И всё-то он, туман, вокруг тебя. Вроде не тут, не рядом, а весь кругом. Теперь хорошо взойти на самый верх деревни и глянуть на избу свою оттуда. Дойдёшь, обернёшься.
Блуждая взглядом, переберёшь знакомое, выплывающее вверх из молочного моря: Туличихин участок, клён кривой виден, Мурашовых, пониже, совсем скрыло, один конёк крыши торчит… А твоего дома не видно, он, должно быть, вон там. Нет, там старый стог был, шест торчит из тумана, вокруг шеста тот стог уложен. Ты ещё дальше живёшь.
Спускаешься тихо вниз, домой, зная, что и ты будешь в тумане, таком, что не видно тебя никому. Даже камушки, выскользнувшие из-под ноги, громко шуршат, ни к чему этот шум.
Спешить нынче некуда. В туманные дни успокаивает природа человека, даёт ему передышку. Возможность прийти в себя.
Странное это выражение. Так-то мы всё куда-нибудь идём, выходит – от себя? А чтобы в себя прийти, никуда ходить не стоит, лучше, может, в траву сесть, вот прямо здесь, у дороги, среди тумана. Сесть, потеряться, в себя идти потихоньку.

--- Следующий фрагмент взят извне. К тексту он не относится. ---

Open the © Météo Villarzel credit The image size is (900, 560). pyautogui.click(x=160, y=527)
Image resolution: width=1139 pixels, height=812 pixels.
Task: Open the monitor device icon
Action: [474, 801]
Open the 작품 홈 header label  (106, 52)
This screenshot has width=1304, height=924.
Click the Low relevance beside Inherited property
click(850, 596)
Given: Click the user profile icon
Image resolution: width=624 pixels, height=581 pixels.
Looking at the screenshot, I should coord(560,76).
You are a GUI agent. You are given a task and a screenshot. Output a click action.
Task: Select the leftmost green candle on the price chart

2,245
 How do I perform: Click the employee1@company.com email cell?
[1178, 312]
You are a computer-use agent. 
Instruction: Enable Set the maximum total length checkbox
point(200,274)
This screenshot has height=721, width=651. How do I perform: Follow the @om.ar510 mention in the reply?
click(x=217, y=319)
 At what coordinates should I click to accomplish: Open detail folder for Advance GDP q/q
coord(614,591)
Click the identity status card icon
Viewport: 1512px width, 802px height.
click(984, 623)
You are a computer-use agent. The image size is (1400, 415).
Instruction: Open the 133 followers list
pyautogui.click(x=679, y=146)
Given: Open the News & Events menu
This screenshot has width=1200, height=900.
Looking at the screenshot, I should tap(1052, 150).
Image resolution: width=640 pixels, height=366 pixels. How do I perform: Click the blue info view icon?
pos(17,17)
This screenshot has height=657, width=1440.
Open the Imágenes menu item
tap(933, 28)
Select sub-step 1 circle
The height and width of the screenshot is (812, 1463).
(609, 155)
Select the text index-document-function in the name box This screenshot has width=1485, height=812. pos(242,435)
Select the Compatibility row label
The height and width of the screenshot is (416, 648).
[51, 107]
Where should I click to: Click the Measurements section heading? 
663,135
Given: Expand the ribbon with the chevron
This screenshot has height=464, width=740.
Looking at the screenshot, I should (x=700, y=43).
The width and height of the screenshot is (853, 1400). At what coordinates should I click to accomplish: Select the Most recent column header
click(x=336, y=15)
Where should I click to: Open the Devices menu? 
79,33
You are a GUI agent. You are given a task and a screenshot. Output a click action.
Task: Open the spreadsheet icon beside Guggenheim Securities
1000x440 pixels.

Мало такого времени человеку выпадает. Ещё бывает оно в первый день наступившего нового года. Откроешь глаза: то ли утро, то ли день… И беззаботно внутри, потому что знаешь, что никто сегодня никуда не спешит, и ты можешь медленно. Можно в плед завернуться и что-нибудь доесть из вчерашнего, можно у окна час простоять, глядя, как снег всё летит и летит мимо фонаря за окном. И так до самого вечера, синего, беспечного, засыпающего в длинную январскую ночь.
Нужно человеку порой угомониться. Много гомона в жизни.
Вот и туманный день наступает обычно после ярких, погожих, пересыпанных летними шумными заботами.
В тумане всё по-иному происходит. Каждое дело отдельно делается, целая затея в нём. Пойдёшь к ручью за водой, собака с тобой увяжется, так всё глядишь, как бы собаку не потерять. И сама она трусит рысцой в пяти шагах, то настороженно вглядывается в невнятное, что маячит впереди, то на тебя оглянется. Затемнела купа кустов у ручья. Ближе, ближе подходим. А куст один тоже поплыл нам навстречу. Замерла собака, взбрехнула глухо, испуганно.
Человек это – сосед наш идёт. Отлегло от сердца.
С грибов возвращается, вон, полную корзину собрал. Собака опомнилась, заулыбалась, виновато мотая опущенным хвостом, завиляла вокруг знакомого.
Сосед довольный, мокрый по пояс, в полях нынче сырость. Промок, зато набрал. И как не побоялся по такому туману бродить… Оно понятно, он тут с рождения живёт, не заблудится.